Why literals are considered expressions in C++? - c++

I'm studying the C++ programming language using Programming priciples and practice using C++.
I'm in chapter 4 now and in this chapter the book introduces the concept of expression, but I can't understand it at all :
The most basic building block in a program is an expression. An espression compute a value from a number of operands. The simplest expression in C++ is simply a literal value such as 11, 'c', "hello". Names of variables are also expressions. A variable represent the object which it is the name.
Why a literal is considered an expression ? Why the name of a variable is considered an expression ?

Expressions -in programming languages, in math, in linguistics- are defined compositionally (or inductively). So expressions are often made of subexpressions like x*2+y*4 is made of two sub-expressions x*2 and y*4 joined by the addition operator +.
But you need a base case (the most atomic and simple expressions). These are literals (2) and variables (x) - if either of them was not an expression 2*x could not be an expression (since both operands of the binary multiplication * are sub-expressions).
Notice that in C and C++ assignments and function calls are expressions

Think of it like this: An expression is a sequence of steps that produce a value. Thus, 4+3 is a two-step expression, because you (1) start with the number 4, and (2) add 3 to it.
Therefore, 7 can be regarded as a single-step sequence, because there is only one "action" performed: (1) start with the number 7.
Thus, both a = 4+3; and a = 7; can be generalised to a = <expression>;.

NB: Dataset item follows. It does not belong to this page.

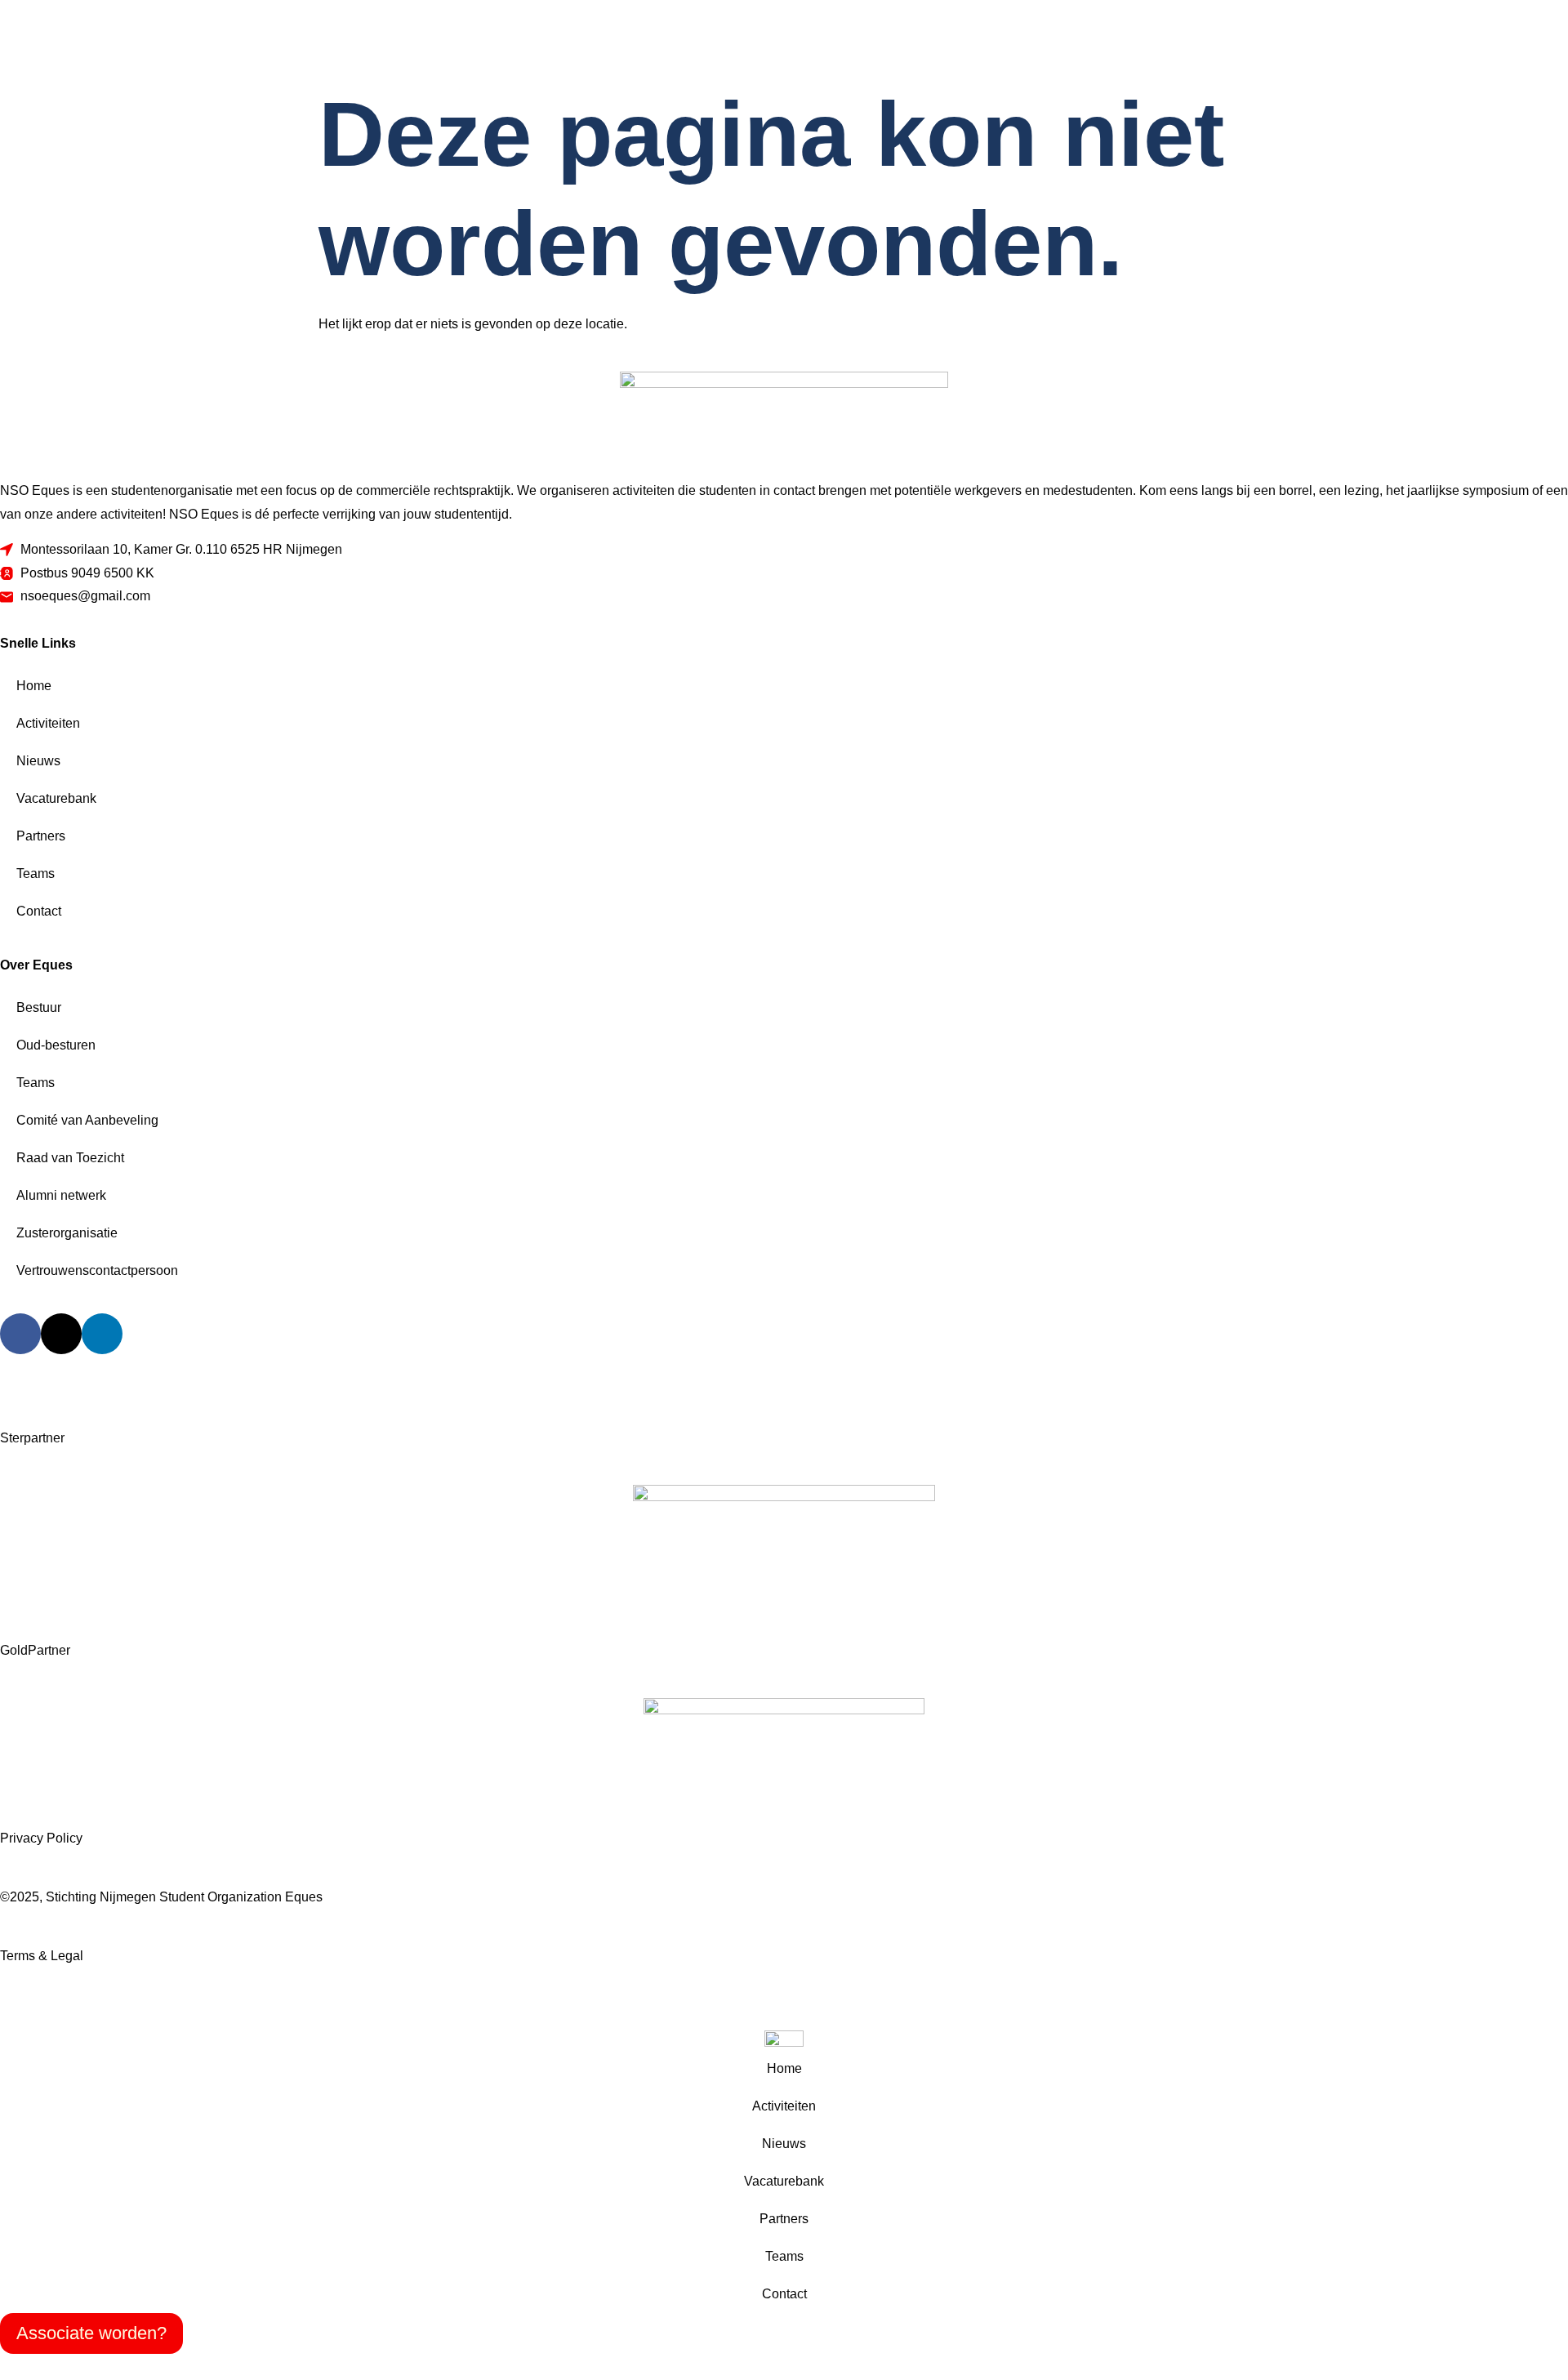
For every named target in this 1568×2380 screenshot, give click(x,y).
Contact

An expression is "a sequence of operators and operands that specifies a computation" (http://en.cppreference.com/w/cpp/language/expressions).
Let see a simple expression: 3 + 3. When you evaluate this expression, you will get the result 6.
So let see another expression: 3. When you evaluate this expression, you will get the result 3.
A literal is considered an expression because a literal is a type of constant and constants are expressions with a fixed value.
A variable is also considered as an expression because it can be used as an operand within another expression or as an expression by itself.
In software design, composite pattern can be used as a representation of the expression.

Related

In C++, what is the difference between an expression and a literal?

My book defines an expression as "a programming statement that has a value" and a literal as "a piece of data that is written directly into a program's source code", but I'm still having some trouble distinguishing between the two. For example, is 3+3 a literal AND an expression, or just an expression? Why?
int number = 2+2;
Is this whole statement an expression, or just the right value? Why? This whole statement has a value of 4, so surely the whole statement is an expression?
In my mind, an expression usually involves operators and a literal involves a single piece of data like 4, "Hello", 'A', etc. I also understand that a literal can be an expression because of unary operators such as - or +. Am I correct in thinking this?
An expression is a sequence of operators and operands that specifies a computation. An expression can result in a value and can cause side effects.
A literal is one of the following:
integer literal
character literal
floating point literal
string literal
boolean literal
pointer literal
I won't try to give the formal definition of each of these, but each is basically just a value.
There's one more type of literal that's somewhat special though:
user-defined literal
Although user-defined literals are literals, the value of the literal is defined in terms of the result of evaluating an expression.
References:
Expressions: [expr]
Literals: [lex.literal]
(For those unfamiliar with it, the tag in square brackets is the notation used to specify sections in the C++ standard).
A literal is something like the number 7 for example. When converted to assembly code, the literal 7 remains quite visible in the code:
MOV R1, 7 ; move the number 7 as a value into register R1
An expression is something that needs to be evaluated. Generally, you'll find something along the lines of C=A+B; where A+B is an expression.
An expression is a sequence of operators and their operands, that
specifies a computation. Expression evaluation may produce a result
(e.g., evaluation of 2+2 produces the result 4) and may generate
side-effects (e.g. evaluation of std::printf("%d",4) prints the
character '4' on the standard output).
http://en.cppreference.com/w/cpp/language/expressions
http://en.cppreference.com/w/cpp/language/expressions#Literals

Do parentheses force order of evaluation and make an undefined expression defined?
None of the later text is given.